Add support for supplementary groups

opensciencegrid / xrootd-multiuser

A filesystem plugin to allow Xrootd write as a different Unix user

Apache License 2.0

2 stars 12 forks source link

Add support for supplementary groups #41

Open brianhlin opened 1 year ago

brianhlin commented 1 year ago

We noticed an issue with support for group-owned directories where the setfsgid call appears to only get the primary group of the user (frequently the user-specific group, e.g. brianhlin). This is not particularly useful for shared FS access of a dir tree so we'd like to see support added for supplementary groups, perhaps by using getgrouplist and setgroups in addition to the the set UID/GID calls.

We should also consider moving to setuid and setgid (or maybe seteuid/setegid?) as setfs*id says:

Since Linux 2.0, signal permission handling is dif‐
ferent (see kill(2)), with the result that a process can change its ef‐
fective  user ID without being vulnerable to receiving signals from un‐
wanted processes.  Thus, setfsuid() is nowadays unneeded and should  be
avoided in new applications (likewise for setfsgid(2)).

bbockelm commented 1 year ago

@brianhlin - what do you propose be done for supplementary groups though? How should we decide which one is used in creating the directory?

also, the man page advice is not particularly helpful. seteuid works at the process level (all threads) while setfsuid works at the thread level. setfsuid is one of those calls that’s deprecated for decades but without a clear replacement for this use case IIRC.

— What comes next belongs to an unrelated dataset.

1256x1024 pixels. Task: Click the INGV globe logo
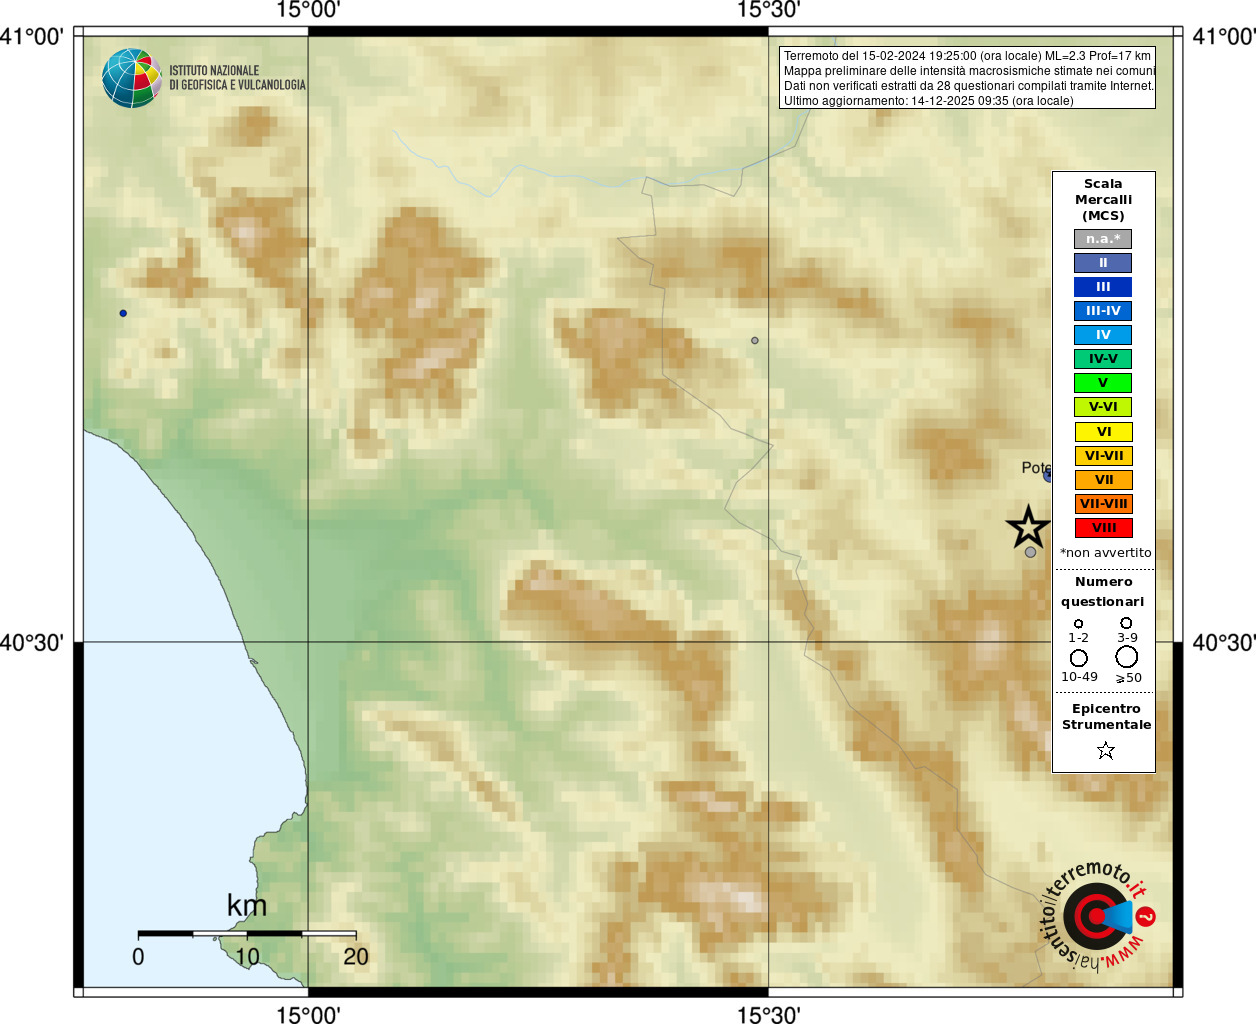coord(132,78)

brianhlin commented 1 year ago

I know @juztas was interested in a solution here, too. To work around this problem we did the following:

Created the directory with the setgid bit with the group owner set to the relevant group
Made the dir world-executable
Set multiuser.umask 007 so that when writing to the dir, XRootD won't create any world-readable files

(2) and (3) aren't great if the user has POSIX access as they may accidentally create world-readable files.

I think (1) is a reasonable requirement to have. So as @matyasselmeci smartly pointed out, the real problem appears to be directory traversal. Maybe something silly like setting setfsgid to the GID owning the target directory?

bbockelm commented 1 year ago

I mean, the right way to do this is to emulate how supplementary groups work. Maintain a timed-limited cache of the supplementary groups per user, open the parent directory when creating files, and then emulate the Linux directory creation logic.

Similarly with opening files, we'd need to walk up the directory tree, checking permission at each step. Not impossible ... but certainly a lot more complicated than what we have today.